Joint Letter
Help Europe Lead in AI: Get the AI Act Timeline Right
The current situation:Most AI standards are delayed.


And they won't be finished in time for when high-risk obligations kick in.
Time until obligations kick in:
000 days 00 hours 00 minutes 00 seconds
Standards are expected to be ready in:
000 days 00 hours 00 minutes 00 seconds
For more details on why compliance tools are not ready, please consult this analytical report.
The Letter
Dear President von der Leyen,
Dear Executive Vice-President Virkkunen,
Europe has the talent, vision, and values to lead global AI innovation. Our researchers are world-class, our SMEs and startups are solving real problems, and the AI Act demonstrates our commitment to responsible development. We are ready to build the future of European AI: responsibly, competitively, and in full compliance with the high standards of the AI Act. To make this vision a reality, we call on the European Commission to delay enforcement of high-risk AI obligations until August 2027 at a minimum, and in any case not until six months after all relevant standards, regulatory sandboxes, and related guidance are fully operational—with particular consideration for SMEs who face disproportionate compliance burdens.
Help us achieve Europe’s AI ambitions by ensuring enforcement aligns with readiness. Without this alignment, we risk squandering Europe’s AI potential through a preventable implementation crisis.
On 2 August 2026, the AI Act’s high-risk obligations will start being enforced. Yet the tools companies need to comply do not exist. Of the 45 technical standards mandated by the AI Act, only 15 have been published—with nearly half unlikely to be ready even by the enforcement date. Only one Member State has an operational regulatory sandbox. And only eight of 27 Member States have designated market surveillance authorities. We cannot build Europe’s AI future on a foundation that isn’t there.

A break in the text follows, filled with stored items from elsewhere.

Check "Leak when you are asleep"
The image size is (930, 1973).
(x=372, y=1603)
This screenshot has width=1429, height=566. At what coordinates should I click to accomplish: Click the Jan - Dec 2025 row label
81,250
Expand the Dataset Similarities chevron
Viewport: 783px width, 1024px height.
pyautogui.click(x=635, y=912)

For SMEs, harmonised standards represent the only clear path to demonstrating compliance. While large technology companies can absorb regulatory uncertainty through dedicated compliance teams and legal budgets, European SMEs cannot. We face an impossible choice: guess at compliance and risk expensive failures, or freeze innovation while competitors in other regions advance. Neither option serves Europe’s strategic interests. What we need is practical implementation that makes compliance possible, not punitive.
Delaying enforcement for at least six months after implementation tools are operational gives companies time to review published standards, test systems in working sandboxes, consult designated authorities, and implement measures properly. Enforcement must not outpace readiness. This delay strengthens the AI Act by ensuring companies can actually meet its requirements, making sure ambitious legislation is effective in practice.
The world is watching whether Europe can lead with both strong values and competitive innovation. Give European AI builders the foundation they need to succeed, and we will prove that responsible regulation and technological leadership can go hand in hand.